Nearly all PCs can be configured to turn off their displays after a long period of inactivity. This is known as the long idle state; where the screen is blanked but the rest of the system remains in an active and working power state (ACPI G0/S0). As soon as the system goes into long idle state and applications are not actively changing the screen contents, the GPU enters the ZeroCore power state. In the ZeroCore power state, the GPU core (including the 3D engine / compute units, multimedia and audio engines, displays, memory interfaces, etc.) is completely powered down.

However, one cannot simply remove the GPU and its associated device context completely; particularly when it is the only GPU in the system as is the case in many enthusiast platforms. The operating system and SBIOS must still be aware that a GPU is still present in the system. For this reason, the ZeroCore Power state maintains a very small bus control block to ensure that GPU context is still visible to the operating system and SBIOS. The ZeroCore power state also manages the power sequencing of the GPU to ensure that the power up/down mechanism is self-contained and independent of the rest of the system.

The enablement of the ZeroCore Power feature is controlled by the driver. The driver monitors the display contents and allows the GPU to enter the ZeroCore Power in the condition that the GPU enters long idle and subsequent work requests are no longer being submitted to the engine. If any applications update the screen contents, ZeroCore Power technology can periodically wake the GPU to update the framebuffer contents and put the GPU back into the ZeroCore Power state. Furthermore, applications such as Windows 7 desktop gadgets are architected to minimize activity and save power in the long idle state. These applications are active during screen-on mode to display dynamic content such as weather, RSS feeds, stock symbols, system status, etc. but also have the intelligence to suspend any updates and activity when the system enters long idle. These applications will not wake the GPU from the ZeroCore Power state in long idle.

AMD ZeroCore Power technology delivers tremendous energy savings. Many PCs remain in the long idle state for a variety of use cases that are highly relevant to everyday consumers, enthusiasts and professionals. In ZeroCore Power mode, users can still enjoy non-graphics activities such as file serving/streaming, motherboard audio and music, and remote access while the GPU core is essentially powered off.

ZeroCore Power technology also scales with AMD CrossFire™ technology. With an AMD CrossFire platform, all non-primary GPUs are in the ZeroCore Power state when not in use. For AMD CrossFire workloads, the driver will engage the non-primary GPUs to deliver full performance on-demand. The primary GPU can also enter the ZeroCore Power state during long idle as well. This delivers scalable benefits for the enthusiast. First, it effectively removes the power increase for users of AMD CrossFire under idle and light (single GPU) workloads.
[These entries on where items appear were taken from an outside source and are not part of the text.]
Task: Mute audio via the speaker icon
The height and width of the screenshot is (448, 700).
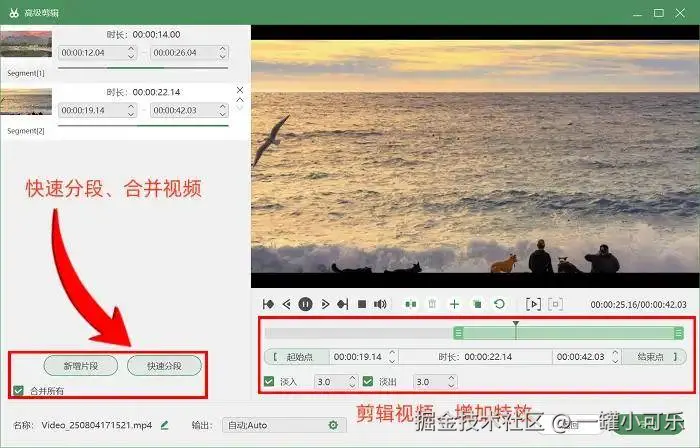Action: click(380, 304)
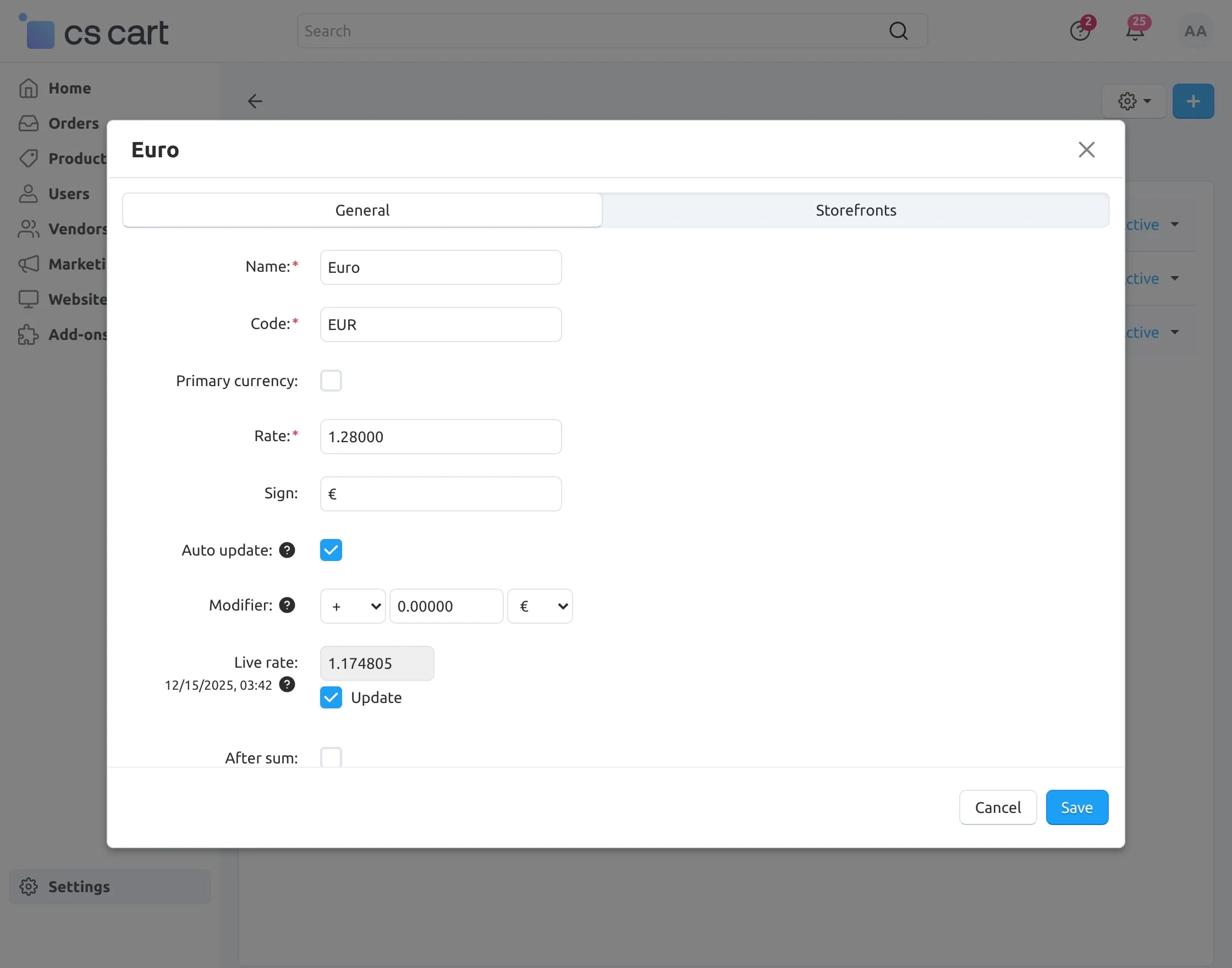
Task: Click the blue plus add button
Action: 1193,101
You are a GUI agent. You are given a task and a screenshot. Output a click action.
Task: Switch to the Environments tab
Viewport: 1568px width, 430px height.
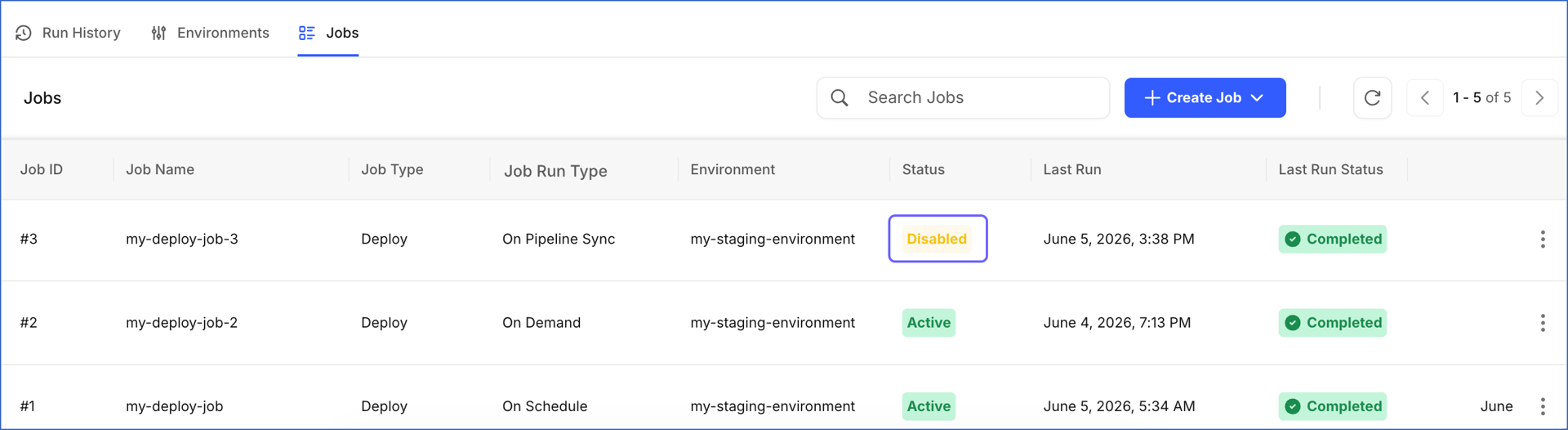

Second, it removes the noise penalty multiGPU users have always had to endure since the GPU fans are off in ZeroCore Power mode.
 
Can someone explain in simple terms why AMD did not increase the number or ROP's, if ROP's are being seen as an obvious bottleneck for performance?
I don't think so. AMD stated, that hypotetical Barts with only 16 ROPs but 2 more SIMDs would perform almost exactly as the real one (32 ROPs). If 16 ROPs would be enough for Barts, 32 should be enough for Tahiti. It makes even more sense to prefer CUs instead of ROPs because of higher impact on compute workloads.